Cerebellar Peduncles

Three peduncles connect the cerebellum with the rest of the brain (Figs 13.5, 13.6). The middle cerebellar peduncle is the most lateral and by far the largest of the three. It passes obliquely from the basal pons to the cerebellum and is composed almost entirely of fibres arising from the contralateral basal pontine nuclei, with a small addition from nuclei in the pontine tegmentum. The inferior cerebellar peduncle is located medial to the middle peduncle. It consists of an outer, compact fibre tract, the restiform (Latin for ‘rope-like’) body and a medial, juxtarestiform body. The restiform body is a purely afferent system. It receives the posterior spinocerebellar tract from the spinal cord and the trigeminocerebellar, cuneocerebellar, reticulocerebellar and olivocerebellar tracts from the medulla oblongata. The juxtarestiform body is mainly an efferent system. Apart from primary afferent fibres of the vestibular nerve and secondary afferent fibres from the vestibular nuclei, it is made up almost entirely of efferent Purkinje cell axons from the vestibulocerebellum, on their way to the vestibular nuclei, and the uncrossed fibres from the fastigial nucleus. The crossed fibres from the fastigial nucleus, after passing dorsal to the superior cerebellar peduncle, enter the brain stem as the uncinate fasciculus at the border of the juxtarestiform and restiform bodies.

Fig. 13.5 Dissection of the left cerebellar hemisphere and its peduncles.

(Courtesy of Dr. E. B. Jamieson, University of Edinburgh.)

Fig. 13.6 Diagram illustrating the composition of the cerebellar peduncles. A, Dorsal view. B, Lateral view.
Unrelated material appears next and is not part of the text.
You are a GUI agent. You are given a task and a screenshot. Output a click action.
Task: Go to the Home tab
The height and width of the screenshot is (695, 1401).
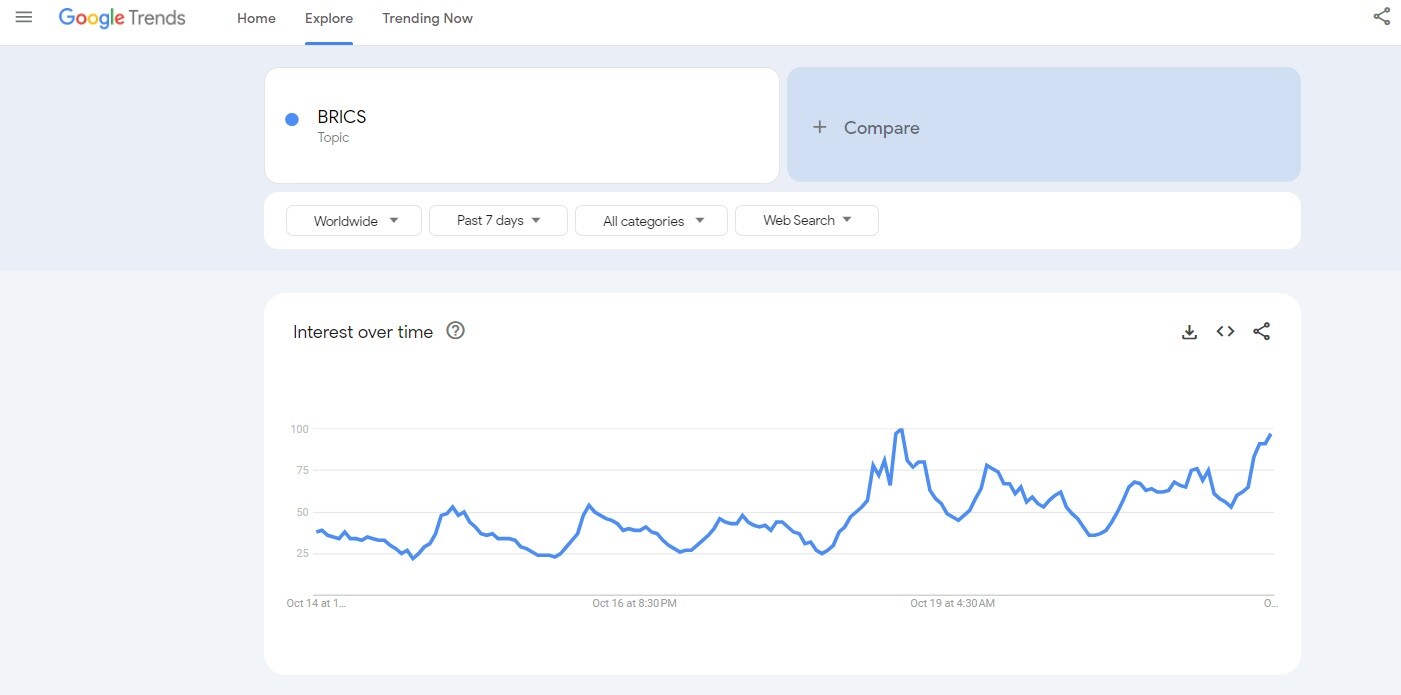click(x=256, y=19)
The superior cerebellar peduncle contains all the efferent fibres from the dentate, emboliform and globose nuclei and a small fascicle from the fastigial nucleus. It decussates with its opposite number in the caudal mesencephalon, on its way to synapse in the contralateral red nucleus and thalamus. The anterior spinocerebellar tract reaches the upper part of the pontine tegmentum before looping down within this peduncle to join the spinocerebellar fibres entering through the restiform body.

Cerebellar Cortex

The elements of the cerebellar cortex possess a precise geometrical order, which is arrayed relative to the tangential, longitudinal and transverse planes in individual folia. The cortex contains the terminations of afferent ‘climbing’ and ‘mossy’ fibres, five varieties of neurone (granular, stellate, basket, Golgi and Purkinje), neuroglia and blood vessels.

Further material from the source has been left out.